How could the UK boost economic growth by more than £100 billion over ten years? According to the first report published by the Commission on Sustainable Learning for Life, Work and a Changing Economy, which I chair, radically improving the provision and relevance of skills and training would do the trick.
That first report, published in October, pointed out that improvements in economic productivity and social mobility would also follow. The commission, which is supported by Pearson UK but remains strictly independent, is now about to launch its second report and a few key themes have emerged.
The commission has been formulated and operated much like a select committee in the House of Commons so there is a strong focus on evidence-based recommendations for improving process and outcomes. It has also sought to think in the long-term and holistically, so, although it focuses on training and skills, its recommendations will affect all education sectors, including higher education.
This has meant taking three considerations into account: the role universities have within their cities and regions in terms of economic and social impact; the consequences for the sector if, as the commission recommends, there is a re-emphasis on the value of other post-18 provision; and, the role many universities already have in delivering skills and training.
One big concern of the commission was the limited range of options available to UK students at levels two and three, and the unintended consequences of summative assessments and league tables.
Nowhere else in Europe puts so much emphasis on individual performance at the age of 16, yet the economies most noted for skills provision also create more opportunities, choice and fluidity in the run-up to this critical age. In Finland, for example, the notion of there being “no dead end”, in other words, no blocks for students on choosing between academic courses, provides the young person with meaningful options at all stages.

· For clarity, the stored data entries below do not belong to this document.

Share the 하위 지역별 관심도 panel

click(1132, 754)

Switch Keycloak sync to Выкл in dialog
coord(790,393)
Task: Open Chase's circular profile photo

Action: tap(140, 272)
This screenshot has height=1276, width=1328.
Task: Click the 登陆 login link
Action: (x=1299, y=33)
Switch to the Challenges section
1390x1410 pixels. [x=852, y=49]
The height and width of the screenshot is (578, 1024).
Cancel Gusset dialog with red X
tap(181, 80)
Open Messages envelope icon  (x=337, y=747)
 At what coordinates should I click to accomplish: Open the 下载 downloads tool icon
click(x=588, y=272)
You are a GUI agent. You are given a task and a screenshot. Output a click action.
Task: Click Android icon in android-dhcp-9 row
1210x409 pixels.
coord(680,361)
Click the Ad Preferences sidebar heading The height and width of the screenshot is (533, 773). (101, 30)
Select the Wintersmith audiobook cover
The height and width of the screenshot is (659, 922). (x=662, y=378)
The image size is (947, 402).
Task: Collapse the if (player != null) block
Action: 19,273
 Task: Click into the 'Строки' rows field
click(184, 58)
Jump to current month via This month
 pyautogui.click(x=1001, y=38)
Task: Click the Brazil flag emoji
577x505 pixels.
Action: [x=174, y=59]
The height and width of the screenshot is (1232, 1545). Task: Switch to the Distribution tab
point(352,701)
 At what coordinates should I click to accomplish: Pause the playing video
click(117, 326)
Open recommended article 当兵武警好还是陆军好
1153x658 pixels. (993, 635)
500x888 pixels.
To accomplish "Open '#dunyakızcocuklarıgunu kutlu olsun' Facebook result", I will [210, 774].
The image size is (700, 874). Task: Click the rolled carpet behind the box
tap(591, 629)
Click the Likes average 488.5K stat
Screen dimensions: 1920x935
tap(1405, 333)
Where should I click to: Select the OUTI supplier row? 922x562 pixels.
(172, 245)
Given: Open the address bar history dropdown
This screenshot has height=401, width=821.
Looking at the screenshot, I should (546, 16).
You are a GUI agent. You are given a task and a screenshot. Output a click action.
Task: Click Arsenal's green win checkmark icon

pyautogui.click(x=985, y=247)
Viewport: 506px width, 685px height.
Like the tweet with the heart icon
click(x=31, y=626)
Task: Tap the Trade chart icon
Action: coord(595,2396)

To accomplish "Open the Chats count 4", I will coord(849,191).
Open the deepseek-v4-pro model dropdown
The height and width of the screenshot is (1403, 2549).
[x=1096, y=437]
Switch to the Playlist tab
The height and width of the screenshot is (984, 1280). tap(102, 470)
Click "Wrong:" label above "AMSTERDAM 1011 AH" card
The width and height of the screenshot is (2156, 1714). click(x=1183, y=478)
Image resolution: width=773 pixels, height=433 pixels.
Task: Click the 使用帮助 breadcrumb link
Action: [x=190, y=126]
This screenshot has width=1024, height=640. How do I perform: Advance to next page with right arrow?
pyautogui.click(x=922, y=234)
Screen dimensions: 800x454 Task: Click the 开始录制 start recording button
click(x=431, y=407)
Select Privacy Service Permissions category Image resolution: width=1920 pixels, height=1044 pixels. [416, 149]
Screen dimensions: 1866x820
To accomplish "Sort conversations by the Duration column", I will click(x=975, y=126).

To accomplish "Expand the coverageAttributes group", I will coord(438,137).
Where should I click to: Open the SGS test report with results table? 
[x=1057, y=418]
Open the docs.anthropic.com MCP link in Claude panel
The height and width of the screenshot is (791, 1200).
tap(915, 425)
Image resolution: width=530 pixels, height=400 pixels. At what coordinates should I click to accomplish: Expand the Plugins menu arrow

Coupled to the introduction of T levels—a reform welcomed by the commission, although not unreservedly—the case for providing more options at both levels two and three is powerful. For universities, this would require a more sophisticated approach to the selection of undergraduates, but the likely reward would be an easier pathway to delivering diversity and social mobility.
Other areas of interest to the commission were the apprenticeship levy and target, and lifelong learning and career development. Higher education is much more diverse than is often assumed. There is a growing number of small universities catering for specific sectors, and the number of degree apprenticeships being offered while still small is increasing.
Stimulating yet more innovation and specialisation would be good for the sector. More should be made of existing opportunities for skills and training in higher education, strengthened with a more constructive approach to work experience and benefits.
The commission was also determined to explore regional and city disparities. With the recent referendum on European Union membership exposing deep divisions socially, geographically and economically, it not only undertook research work on these issues specifically, but also formally met in Nottingham (which narrowly backed Brexit) and visited Newcastle (which narrowly backed Remain) and Sunderland (which strongly backed Brexit).
This work has also brought the relationship between education and the world of work into sharp focus. The economic footprint across cities and regions of most universities is generally recognised, but the commission is conscious of the need in many cases to develop stronger civic leadership. Universities are ideally placed to augment, or even initiate, efforts to bring key actors together to formulate and deliver strategies to uplift local economies. To give traction to such initiatives, the commission is interested in the idea of devolving elements of education funding to such sub-regional groups, providing appropriate levels of transparency and accountability are in place.
This extends to encouraging stronger relationships between further and higher education. A way forward is to encourage more participation between the two sectors. The commission has not made precise recommendations on this but the theme is a logical extension of its other suggestions.
Preparing for work
Virtually every business body and many businesses express concern about the relationship—or lack of it—between education and the world of work; this emerged as a key issue in Newcastle. But the commission was really impressed with the evidence it found of co-operation and partnership and the massive possibilities offered by emerging technology to improve access, communication and remote learning.
Being “work ready” is, for many sectors, and particularly services, of increasing importance. There is a market for modules for work readiness, tutoring and career development. A good example of this is Finito (represented on the commission), which offers one-to-one mentoring, coaching and guidance to help first-time job hunters make the transition from education to employment. Universities and colleges should be open to either promoting such opportunities or even providing them. Essentially, this is all about recognising how the workplace is changing—more entrepreneurs, more requirements for lifelong learning, more changes of career and the impact of technology. The commission believes this is an area in constant evolution.
No study or report on education can escape comment on resources. The commission faces this head on with a call for increased public expenditure. For higher education, tuition fees have dominated this debate but the one clear message is that if our world-class universities are to be sustained then they must have adequate resources. We make this point for the education sector as a whole.
Neil Carmichael is chair of the Commission on Sustainable Learning for Life, Work and a Changing Economy. The commission’s report will be published on 12 December.